1. The full recipe serves four. I quartered everything, give or take, and successfully made a single serving.
2. J-G has you toast the quinoa for 5 minutes before adding the water. Mine seemed to be burning and popping like popcorn after about 3 minutes, so I made it stop. The quinoa didn't taste burnt in the salad and arguably had more depth of flavor.
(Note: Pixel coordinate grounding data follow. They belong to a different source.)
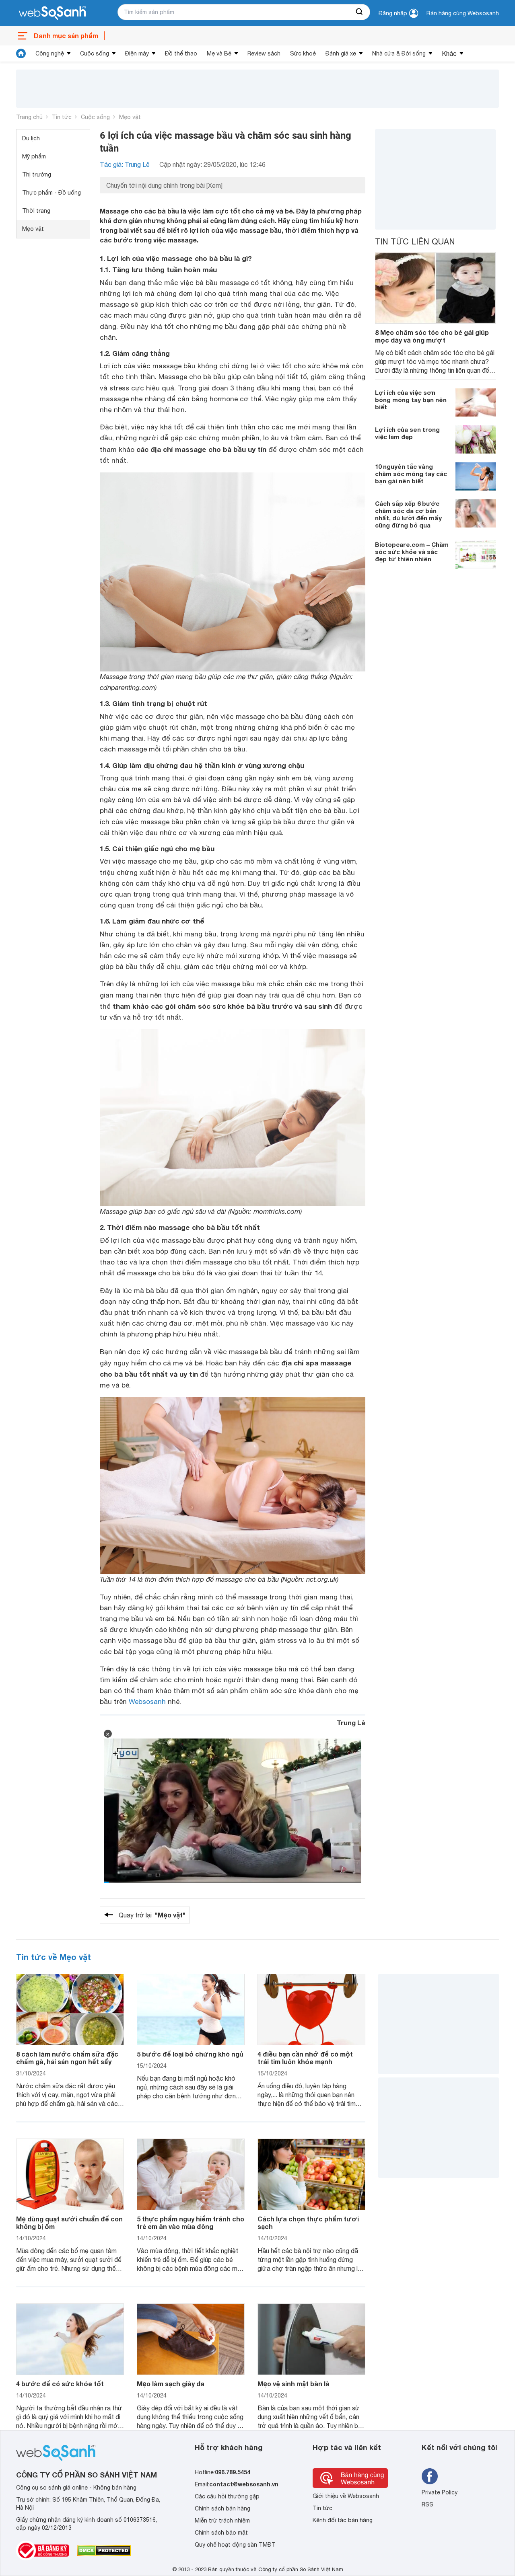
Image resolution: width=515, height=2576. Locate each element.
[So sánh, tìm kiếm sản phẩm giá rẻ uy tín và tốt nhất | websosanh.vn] (52, 13)
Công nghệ (49, 53)
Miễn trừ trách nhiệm (222, 2520)
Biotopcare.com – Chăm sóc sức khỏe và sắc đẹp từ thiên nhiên (412, 551)
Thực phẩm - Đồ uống (51, 192)
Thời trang (36, 210)
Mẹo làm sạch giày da (170, 2383)
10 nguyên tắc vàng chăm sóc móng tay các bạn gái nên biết (411, 473)
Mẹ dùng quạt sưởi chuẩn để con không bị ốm (69, 2222)
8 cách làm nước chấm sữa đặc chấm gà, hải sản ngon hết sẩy (67, 2057)
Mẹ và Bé (219, 53)
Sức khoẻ (303, 53)
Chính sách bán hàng (222, 2508)
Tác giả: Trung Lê (125, 164)
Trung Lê (351, 1722)
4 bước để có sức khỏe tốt (60, 2383)
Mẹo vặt (130, 117)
J-G's QUINOA WITH SPINACH, GOAT CHEESE, AND SAUTEED SHITTAKES
1 cup quinoa
Kosher salt and freshly ground black pepper
6 tablespoons extra-virgin olive oil
8 ounces fresh shiitake mushrooms, trimmed and quartered
6 ounces baby spinach
1 tablespoon plus 1 teaspoon red wine vinegar
4 ounces fresh goat cheese, crumbled
Toast the quinoa in a large saucepan over medium heat, stirring frequently, until golden brown, about 5 minutes. Stir in 1 1/2 cups water and a pinch of salt and bring to a boil. Cover, reduce the heat to low, and simmer until the water is absorbed, about 15 minutes.
Meanwhile, heat 4 tablespoons of the oil in a large skillet over medium heat. Add the mushrooms and a pinch of salt and pepper, and cook, stirring occasionally, until golden brown and tender, about 8 minutes.
Spoon the warm quinoa and mushrooms over the spinach on a serving platter, then drizzle with the vinegar and remaining 2 tablespoons oil. Season with salt and pepper and top with the goat cheese.